[SUPPLIED INFORMATION — start]

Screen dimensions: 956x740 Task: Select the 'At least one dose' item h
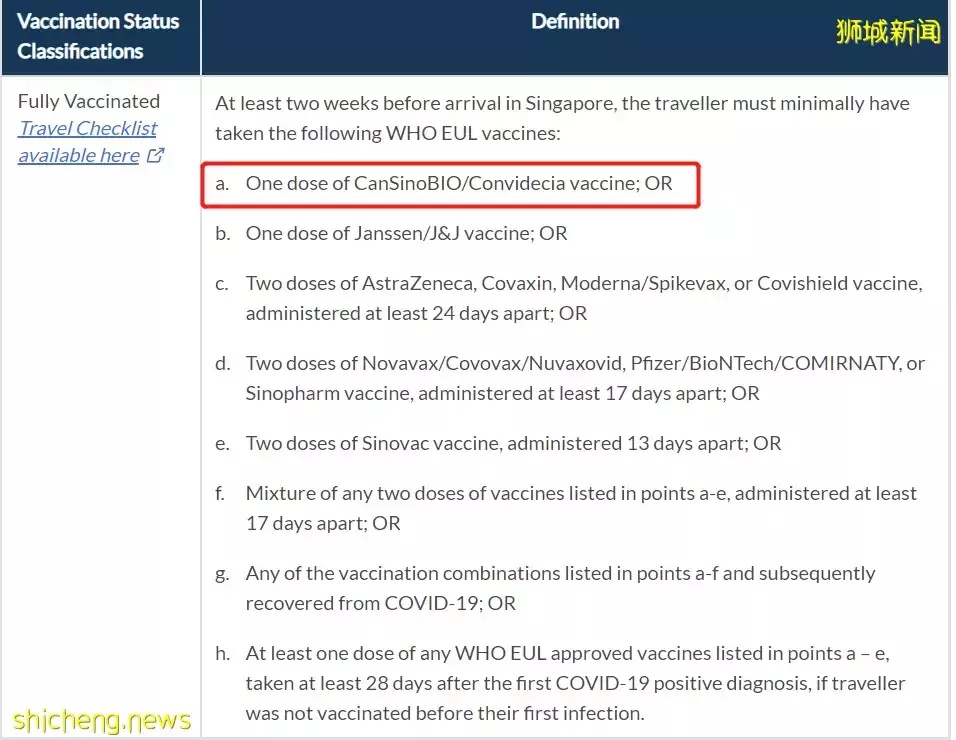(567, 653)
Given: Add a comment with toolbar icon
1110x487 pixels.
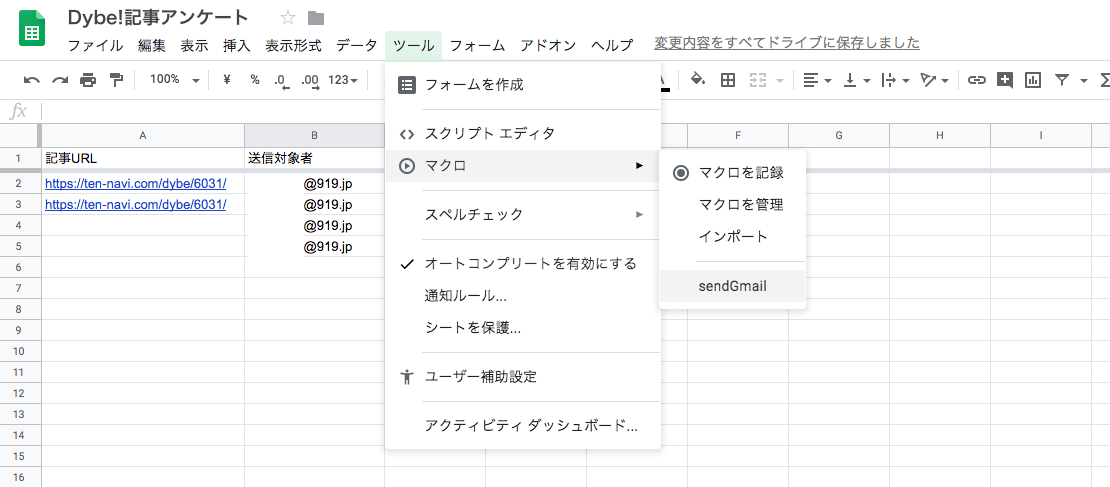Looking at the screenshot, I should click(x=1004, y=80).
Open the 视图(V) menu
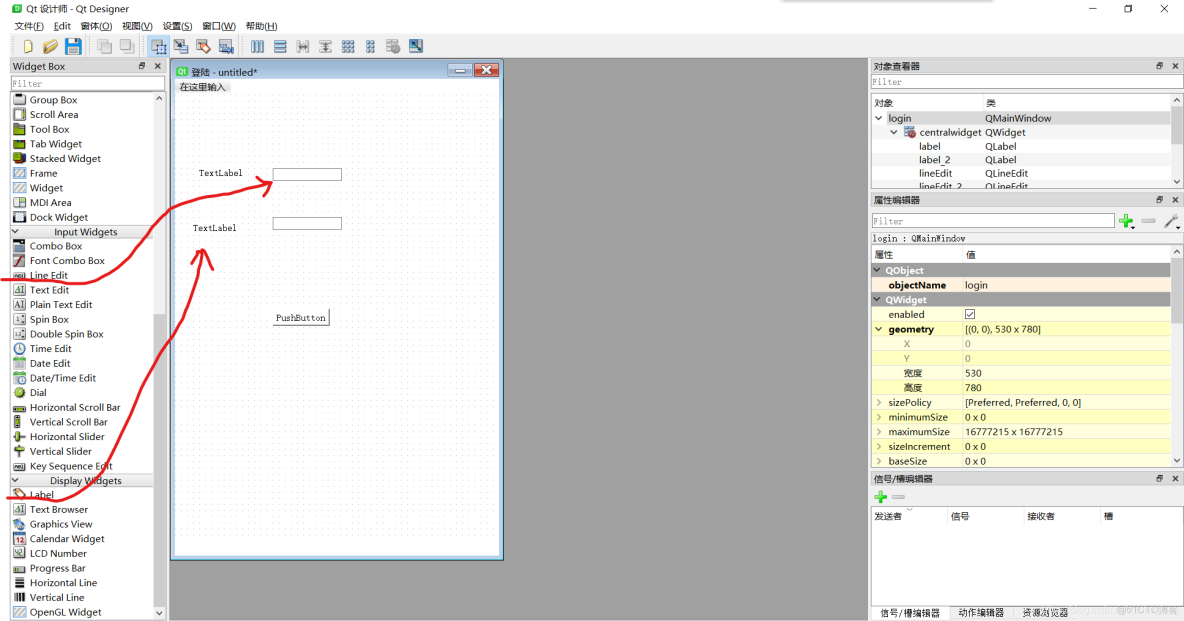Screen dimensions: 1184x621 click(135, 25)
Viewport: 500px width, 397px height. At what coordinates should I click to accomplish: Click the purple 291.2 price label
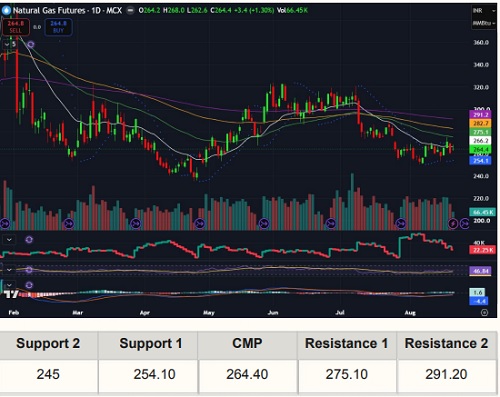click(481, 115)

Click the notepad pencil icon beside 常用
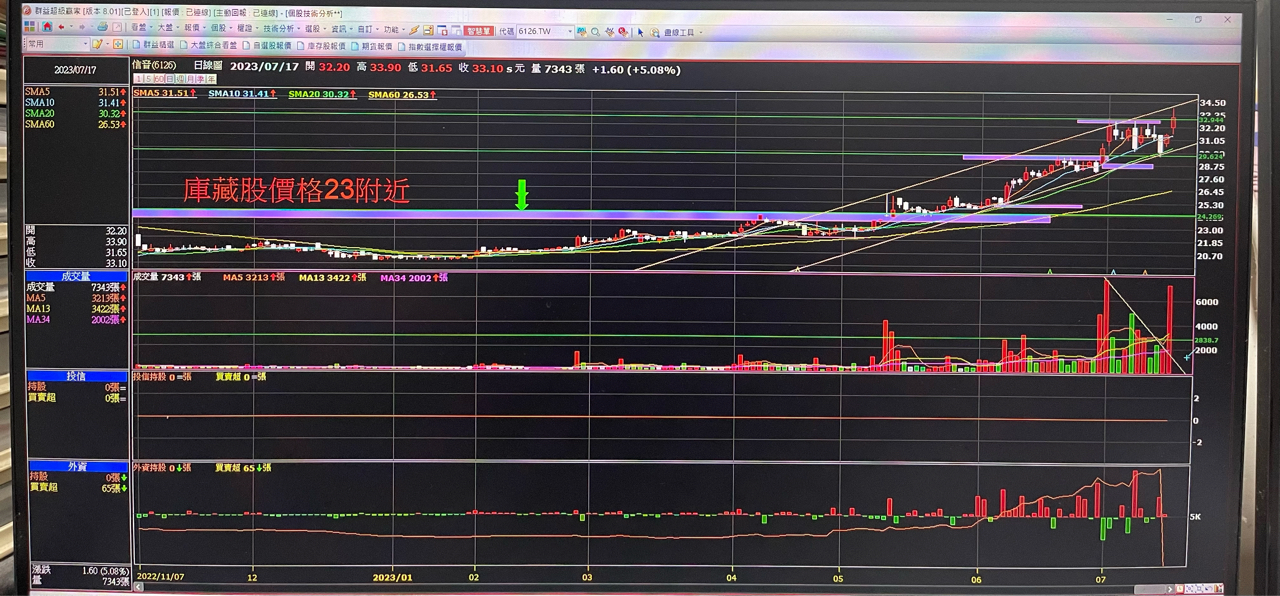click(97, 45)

[SUPPLIED INFORMATION — finish]
[SUPPLIED INFORMATION — start]

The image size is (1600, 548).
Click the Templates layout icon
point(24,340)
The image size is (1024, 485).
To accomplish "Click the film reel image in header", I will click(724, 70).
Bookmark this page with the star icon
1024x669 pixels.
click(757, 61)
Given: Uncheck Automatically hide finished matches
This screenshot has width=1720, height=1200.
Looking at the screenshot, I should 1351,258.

[SUPPLIED INFORMATION — finish]
[SUPPLIED INFORMATION — start]

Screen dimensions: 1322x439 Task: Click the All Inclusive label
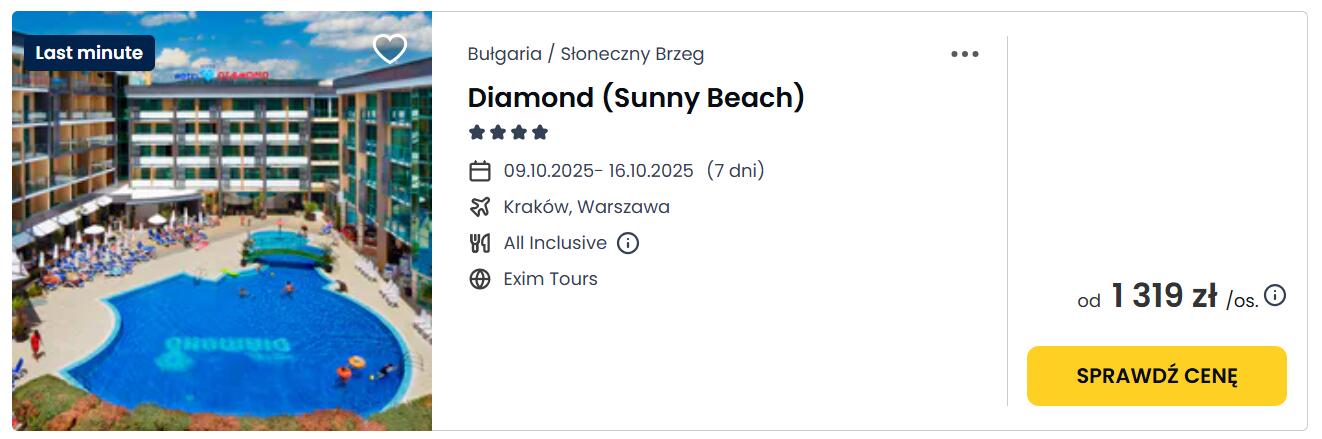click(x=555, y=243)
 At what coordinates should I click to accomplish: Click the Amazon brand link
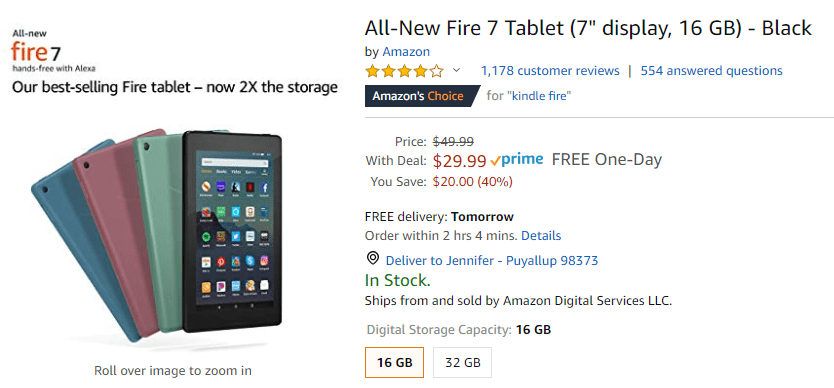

[SUPPLIED INFORMATION — finish]

- _PROBLEM DETAILS_: List every line in the records above that contains the word "Given".

- _RESPONSE TO THE EXERCISE_:
Given: Add a comment with toolbar icon
Given: Uncheck Automatically hide finished matches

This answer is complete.